Ma chère petite-fille,
Nous ne nous sommes jamais rencontrés, mais je me suis assuré que cette lettre puisse te parvenir malgré tout.
Ce legs que je te fais n’est pas destiné aux cupides, mais il a de quoi enrichir ton esprit, que j’espère curieux.

J’ai passé la majeure partie de ma vie à Western Shore, une petite communauté située en Nouvelle-Écosse, au Canada. Ta mère y a vécu ses premières années, avant que mes erreurs de parcours ne l’éloignent définitivement de moi.
Mais ce n’est pas ce passé-là que je souhaite évoquer dans cette lettre. Remontons plus en amont le cours du temps.

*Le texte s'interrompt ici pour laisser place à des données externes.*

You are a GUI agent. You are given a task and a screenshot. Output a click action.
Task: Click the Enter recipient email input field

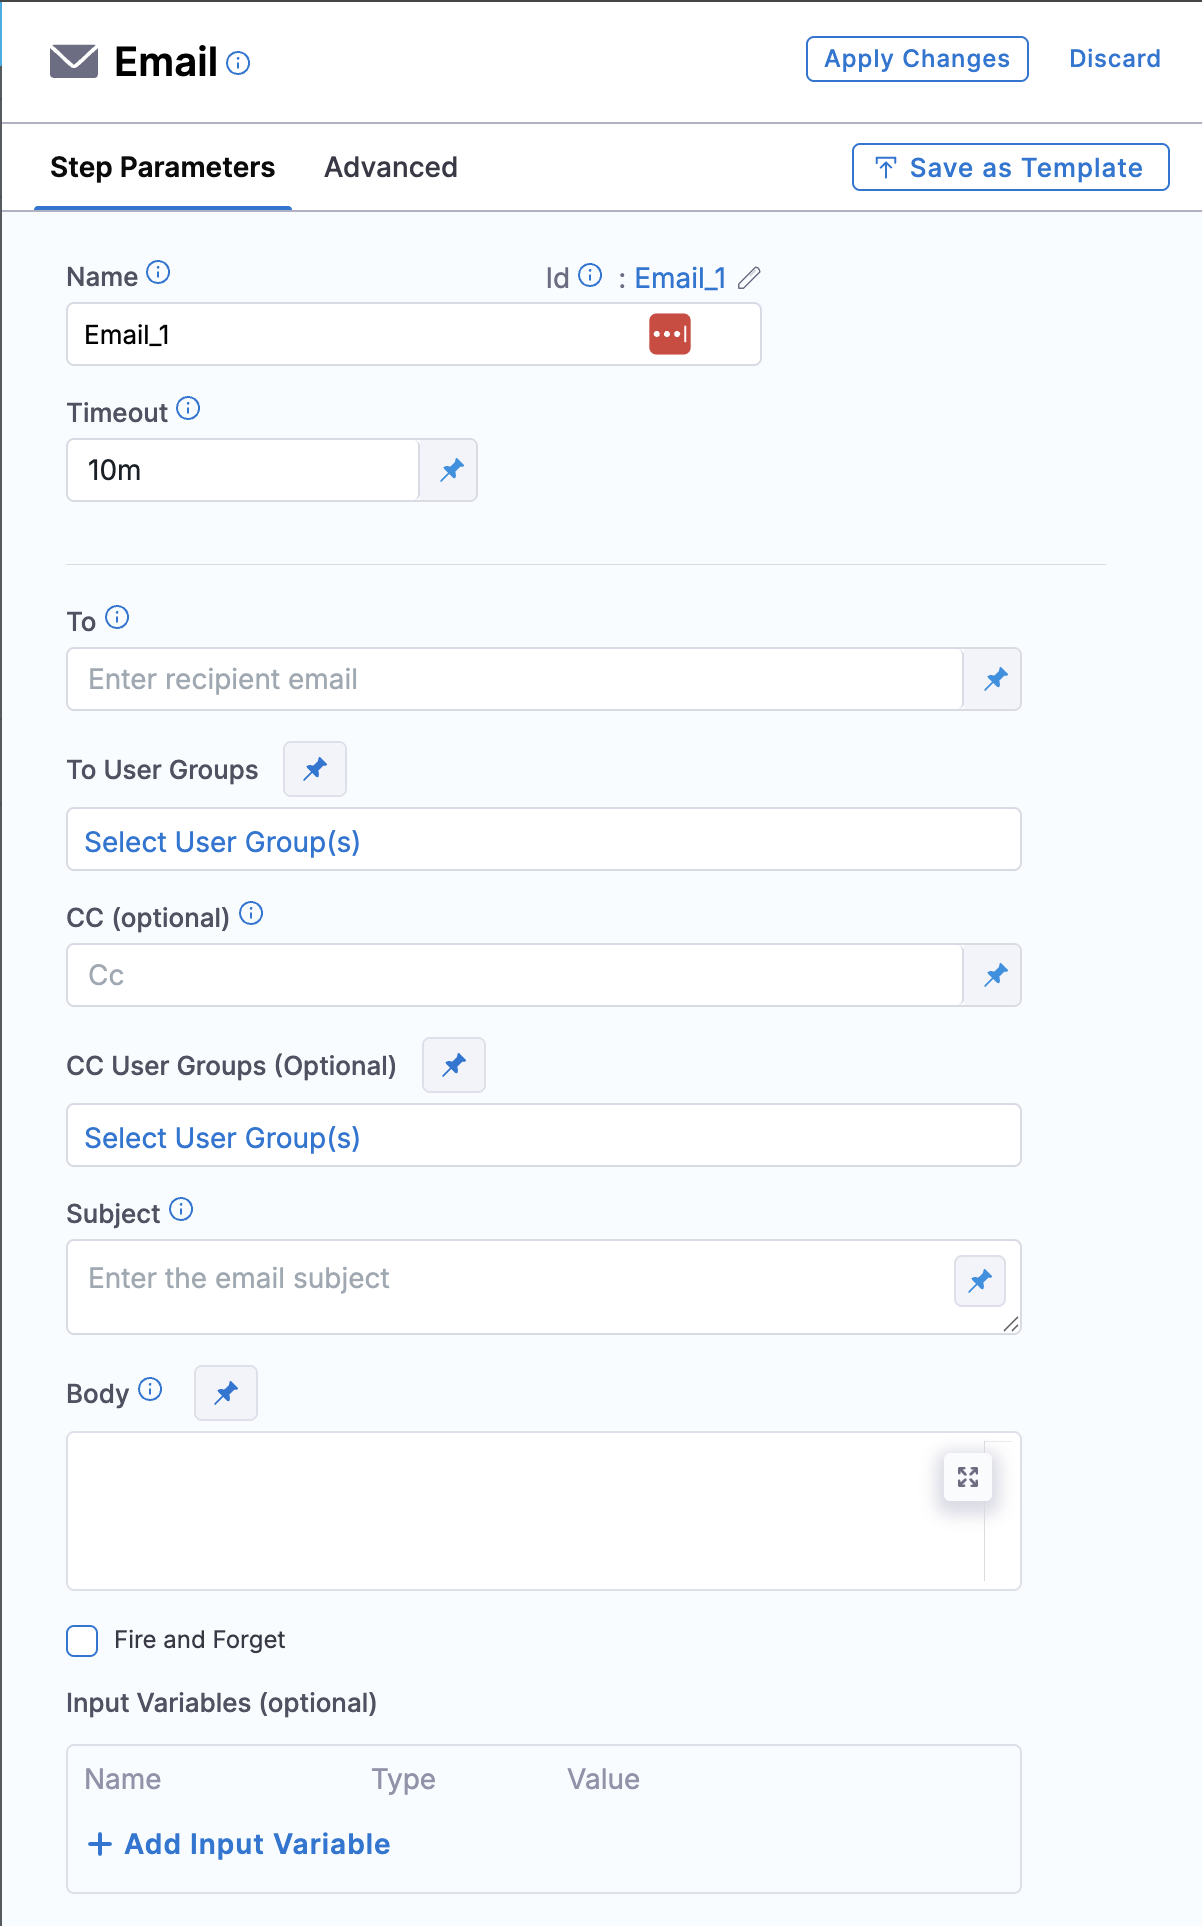coord(515,680)
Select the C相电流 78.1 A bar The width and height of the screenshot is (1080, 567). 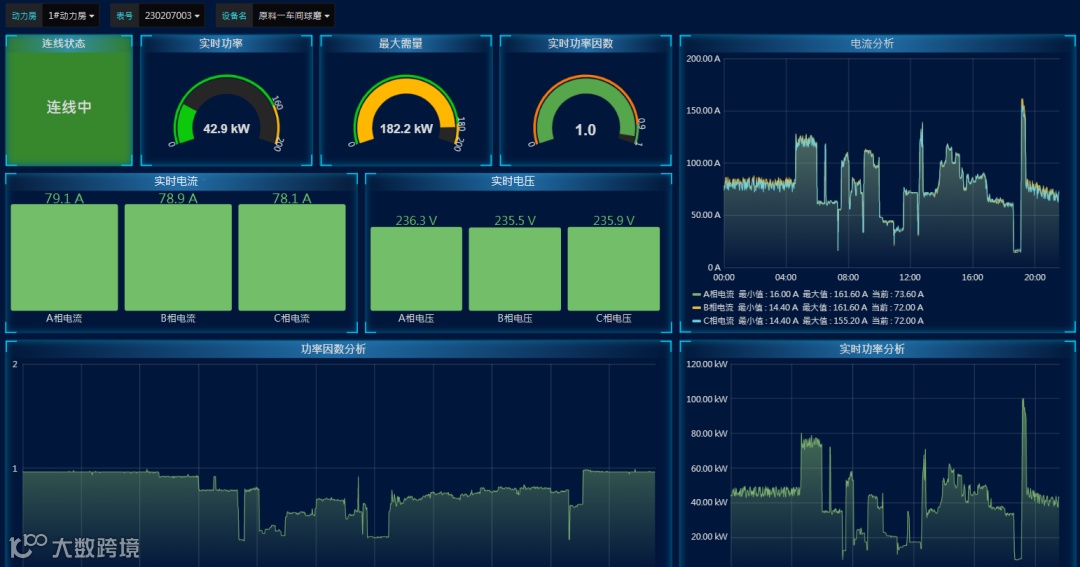point(292,257)
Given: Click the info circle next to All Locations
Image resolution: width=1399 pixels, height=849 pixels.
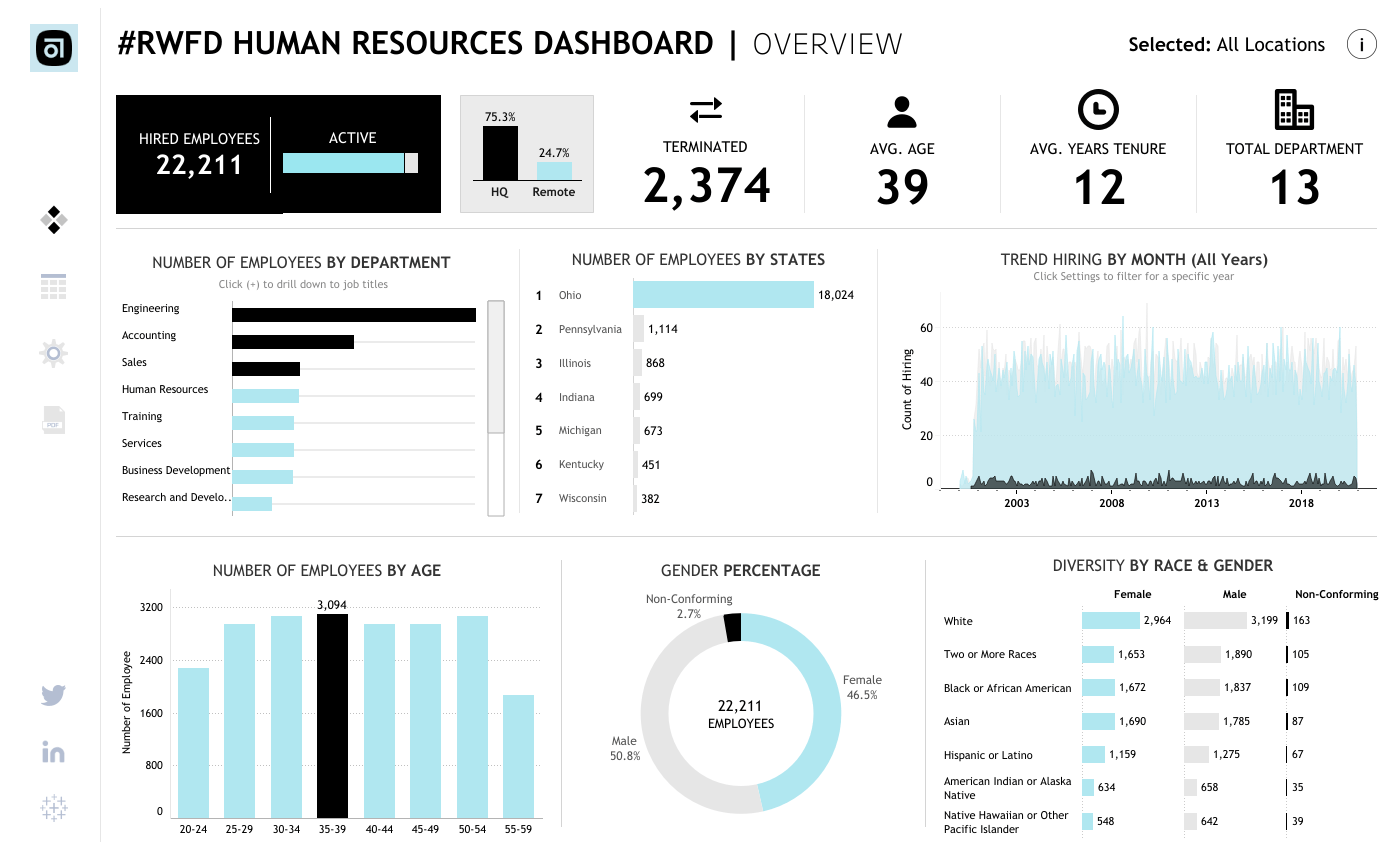Looking at the screenshot, I should coord(1361,44).
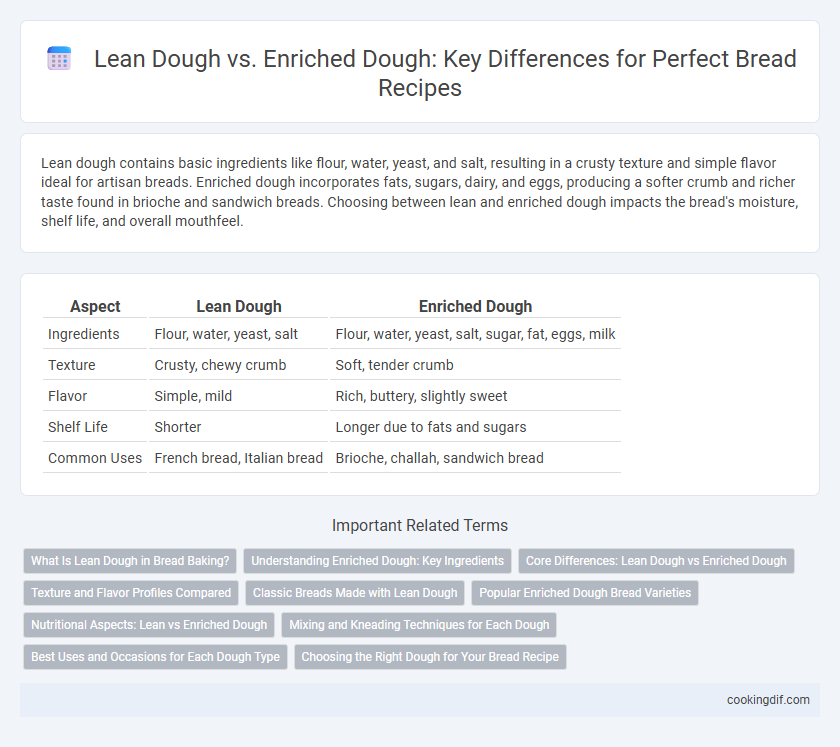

Près de Western Shore se trouve Oak Island, l’attraction touristique majeure de la région.
Il y a plus de 250 ans, en 1795, ce n’était rien de plus qu’une petite île inhabitée recouverte de chênes. Trois adolescents y font une découverte qui changera le cours de leur vie : une poulie rouillée accrochée à la branche d’un vieux chêne, au pied duquel une petite dépression du sol attire leur attention.
Intrigués, les gamins se mettent à creuser. À un mètre de profondeur, ils tombent sur une couche de pierres rondes et lisses, disposées de manière uniforme. De quoi les inciter à poursuivre leur fouille. Trois mètres plus bas, c’est une plaque de bois qui leur barre le passage. Il n’en faut pas plus pour les persuader qu’un trésor est planqué là-dessous.
Alors ils creusent sans s’arrêter, pendant des heures, des jours, des semaines… sans rien trouver de plus que d’autres plaques de bois. Découragés, ils décident de s’arrêter là… pour un temps.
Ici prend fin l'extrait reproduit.